WRITTEN EXERCISE A:
Decide whether each statement agrees with the Commanche Run profile, answering yes or no and quoting the words of the profile that settle it: (i) Commanche Run was trained by Luca Cumani. (ii) Commanche Run was bred in Ireland. (iii) Commanche Run won the St Leger in 1985.
WRITTEN EXERCISE B:
Carry on the Commanche Run profile, starting after its last sentence.

TEXT PASSAGE:
- Racing silks of Mr Ivan Allan
- Sire: Run the Gantlet
- Grandsire: Tom Rolfe
- Dam: Volley
- Damsire: Ratification
- Sex: Stallion
- Foaled: 1981
- Country: Great Britain
- Colour: Bay
- Breeder: Majors Racing International
- Owner: Ivan Allan
- Trainer: Luca Cumani
- Record: 14: 7-2-3
- Earnings: $607,912

Major wins
- March Stakes (1984) Gordon Stakes (1984) St Leger (1984) Brigadier Gerard Stakes (1985) Benson & Hedges Gold Cup (1985) Irish Champion Stakes (1985)

Awards
- Timeform rating: 133

= Commanche Run =

British-bred Thoroughbred racehorse ((1981-2005)

Commanche Run (1981- March 2005) was a British Thoroughbred racehorse and sire. He was a versatile top-class colt who won a number of Group One races at from one and a quarter to one and three-quarter miles in the 1980s, including the 1984 St Leger.

DATA LINES:
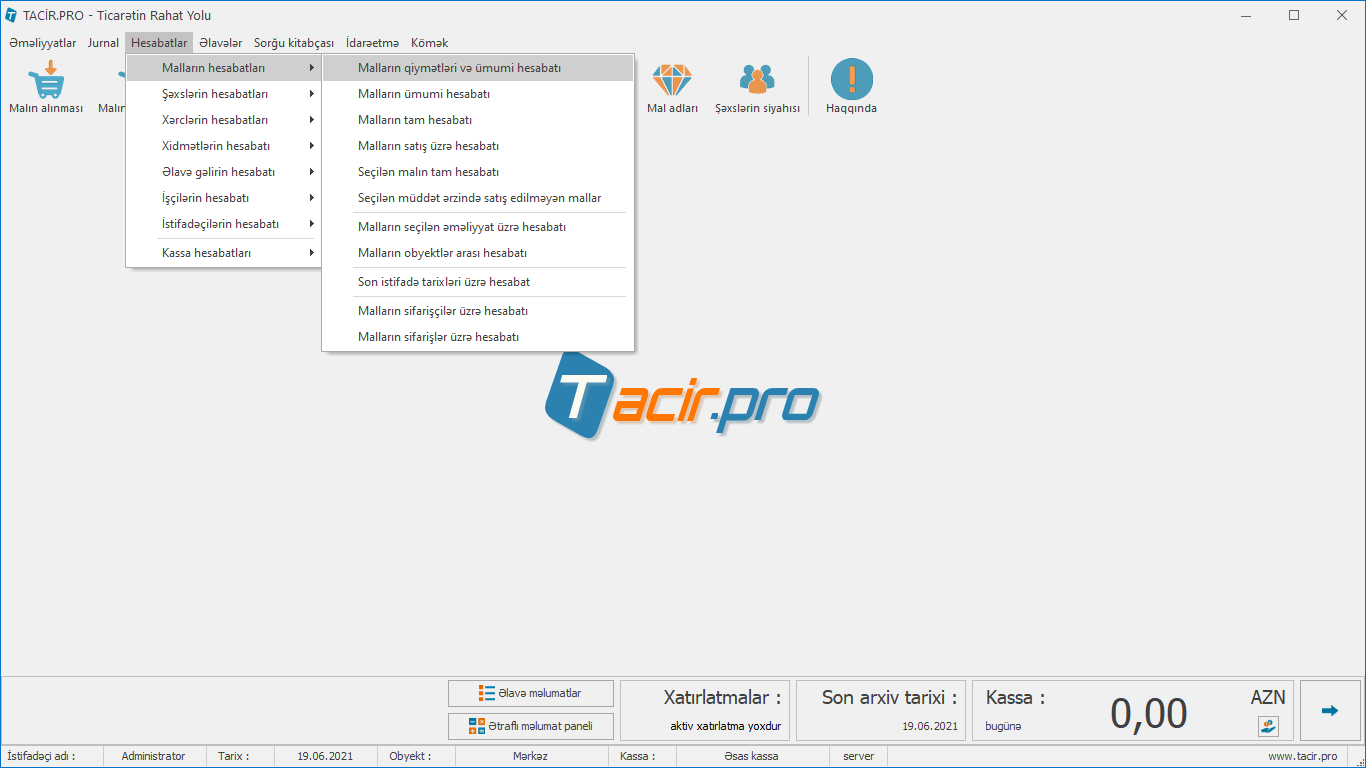Open the Əməliyyatlar menu
This screenshot has height=768, width=1366.
[42, 43]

TASK OUTPUT A:
(i) Yes: "Trainer: Luca Cumani"
(ii) No: "British-bred Thoroughbred racehorse"
(iii) No: "St Leger (1984)"

TASK OUTPUT B:
==Background==
Bred in England, he was out of the mare, Volley. His sire was Run the Gantlet, an American multiple Grade I winner and successful sire. He was purchased and raced by Ivan Allan, an owner and preeminent trainer in Asian horse racing for many years. He was trained at Bedford House Stables in Newmarket, Suffolk by Luca Cumani.

==Racing career==
Commanche Run made his racing debut on 13 October 1983 with second-place finish at Newmarket Racecourse. He next started at age three in May 1984 at York Racecourse, in the Group 2 Dante Stakes, a major trial for the Derby, finishing tenth. He then got his first win twelve days later on 28 May at Doncaster Racecourse. Moving up in company, the colt ran third in the 1984 King Edward VII Stakes at Royal Ascot and the Princess of Wales's Stakes at Newmarket’s July Meeting. Commanche Run then was aimed at the Gordon at Goodwood racecourse. Luca Cumani’s stable jockey Darrell McHargue was suspended and was replaced by Lester Piggott. Ridden positively close to the leaders for the first time, Commanche Run took the lead three furlongs out and won impressively from Shernazar. With McHargue back in the saddle he won the March Stakes also at Goodwood later that month. Shortly before the St. Leger at Doncaster, McHargue was replaced by Piggott at the owner Ivan Allen’s instigation. The horse also suffered an injury scare in the days running up to the race. Always close up, Commanche Run took the lead four furlongs from home and won by a neck from Baynoun with Alphabatim in third.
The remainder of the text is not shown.